I sat down with an elder on 2 occasions, with a full email that was pointed at me as a heretic, spreader of a false gospel, and other accusations. I brought the email me when I sat down with him, and had 33 verses and told him to point out, how I took all them out of context when it comes to the sovereignty of God, depravity of man. And he looked at me and said "I don't need to see those verses, you are wrong"

That was it.
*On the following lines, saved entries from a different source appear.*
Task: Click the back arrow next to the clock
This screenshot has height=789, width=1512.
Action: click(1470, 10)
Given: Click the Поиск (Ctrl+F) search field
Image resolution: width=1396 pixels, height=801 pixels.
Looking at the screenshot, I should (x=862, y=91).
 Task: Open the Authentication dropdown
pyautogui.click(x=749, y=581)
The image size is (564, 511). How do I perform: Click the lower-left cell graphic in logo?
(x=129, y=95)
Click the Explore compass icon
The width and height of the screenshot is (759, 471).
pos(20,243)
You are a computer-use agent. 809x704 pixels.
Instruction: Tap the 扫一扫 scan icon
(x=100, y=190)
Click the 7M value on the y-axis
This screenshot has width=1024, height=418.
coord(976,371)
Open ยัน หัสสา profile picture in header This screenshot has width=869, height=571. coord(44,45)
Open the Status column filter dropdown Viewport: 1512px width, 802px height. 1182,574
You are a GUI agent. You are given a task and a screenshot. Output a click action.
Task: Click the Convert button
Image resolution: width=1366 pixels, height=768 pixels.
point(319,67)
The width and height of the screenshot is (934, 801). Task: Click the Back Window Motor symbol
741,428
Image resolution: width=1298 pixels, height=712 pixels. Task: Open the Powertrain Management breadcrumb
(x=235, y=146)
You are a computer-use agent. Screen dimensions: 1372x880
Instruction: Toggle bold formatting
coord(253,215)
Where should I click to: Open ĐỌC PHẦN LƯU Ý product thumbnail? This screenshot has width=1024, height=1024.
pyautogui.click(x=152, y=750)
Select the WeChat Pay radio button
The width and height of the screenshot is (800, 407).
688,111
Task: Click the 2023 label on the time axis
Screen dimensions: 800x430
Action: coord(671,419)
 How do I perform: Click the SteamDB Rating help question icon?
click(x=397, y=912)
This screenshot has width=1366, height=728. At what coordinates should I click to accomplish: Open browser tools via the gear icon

I sat down with him one more time, and he told me that salvation was like someone drowning, and feeling someone grap you from behind, and you just let yourself go.

I then told him, salvation is one step further, it's like you're not just "drowning" but are indeed down for the final count, and a good 5 - 6' under water, not coming back up, lungs full of water, and someone dives in, pulls you to shore and brings you back to life.

He looked at me and said "how can you say it's that far?"

I quoted Ephesians 2:5 - We are dead in our sins.

He didn't know what to say, but needless to say, I lost all my preaching responsibilities, and sunday school class was taken away from me. 

Easier to move on to another church, than to convince them of reformed doctrine. 

Pray that God reveals these to them, because you won't be able to.


----------



## dimib116 (Jul 5, 2011)

rookie said:


> *
> Easier to move on to another church, than to convince them of reformed doctrine.
> 
> Pray that God reveals these to them, because you won't be able to.*


*

Thanks for that Ray. Its comforting to know that I'm not the only person who's gone through such a thing.

You're right in that only God can open my pastor's (and my church's) eyes to these things and thats what I pray for constantly. But i do understand that if nothing changes, then its time for me to leave.*


----------



## Reformed Roman (Jul 5, 2011)

My Pastor, and another former Pastor in my church are both from the AoG church. God can change men.


----------